(Activity):
Everything from the line containing "Odmowa [button] (298, 1343)" through the line containing "janvier 2016 (59, 1550)" in the listing below should be copied exactly, and nothing more.

─── Information provided ───

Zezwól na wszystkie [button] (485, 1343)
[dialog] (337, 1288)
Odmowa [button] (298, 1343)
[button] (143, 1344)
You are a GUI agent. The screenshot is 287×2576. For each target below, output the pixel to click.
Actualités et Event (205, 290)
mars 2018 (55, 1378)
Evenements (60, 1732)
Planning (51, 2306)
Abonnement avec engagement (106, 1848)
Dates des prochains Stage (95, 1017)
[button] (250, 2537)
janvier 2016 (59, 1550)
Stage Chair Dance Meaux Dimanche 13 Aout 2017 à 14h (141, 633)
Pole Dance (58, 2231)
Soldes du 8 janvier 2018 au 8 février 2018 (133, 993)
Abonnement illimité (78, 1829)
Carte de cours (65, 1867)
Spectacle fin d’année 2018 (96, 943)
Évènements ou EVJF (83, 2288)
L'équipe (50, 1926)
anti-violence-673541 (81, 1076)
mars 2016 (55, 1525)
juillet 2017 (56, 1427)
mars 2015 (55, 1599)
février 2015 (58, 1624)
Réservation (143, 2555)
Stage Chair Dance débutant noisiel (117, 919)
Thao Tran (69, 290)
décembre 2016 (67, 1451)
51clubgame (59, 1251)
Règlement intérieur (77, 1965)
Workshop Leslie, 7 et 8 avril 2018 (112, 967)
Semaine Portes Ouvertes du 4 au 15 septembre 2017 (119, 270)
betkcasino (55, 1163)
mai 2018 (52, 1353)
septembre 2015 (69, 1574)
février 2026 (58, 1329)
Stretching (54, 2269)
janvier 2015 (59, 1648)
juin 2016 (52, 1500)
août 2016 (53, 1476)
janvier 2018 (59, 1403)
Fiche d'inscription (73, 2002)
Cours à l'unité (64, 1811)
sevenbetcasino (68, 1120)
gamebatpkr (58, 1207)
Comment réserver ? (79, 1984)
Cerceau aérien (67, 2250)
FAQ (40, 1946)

───

(Answer area):
Odmowa [button] (298, 1343)
[button] (143, 1344)
You are a GUI agent. The screenshot is 287×2576. For each target below, output the pixel to click.
Actualités et Event (205, 290)
mars 2018 (55, 1378)
Evenements (60, 1732)
Planning (51, 2306)
Abonnement avec engagement (106, 1848)
Dates des prochains Stage (95, 1017)
[button] (250, 2537)
janvier 2016 (59, 1550)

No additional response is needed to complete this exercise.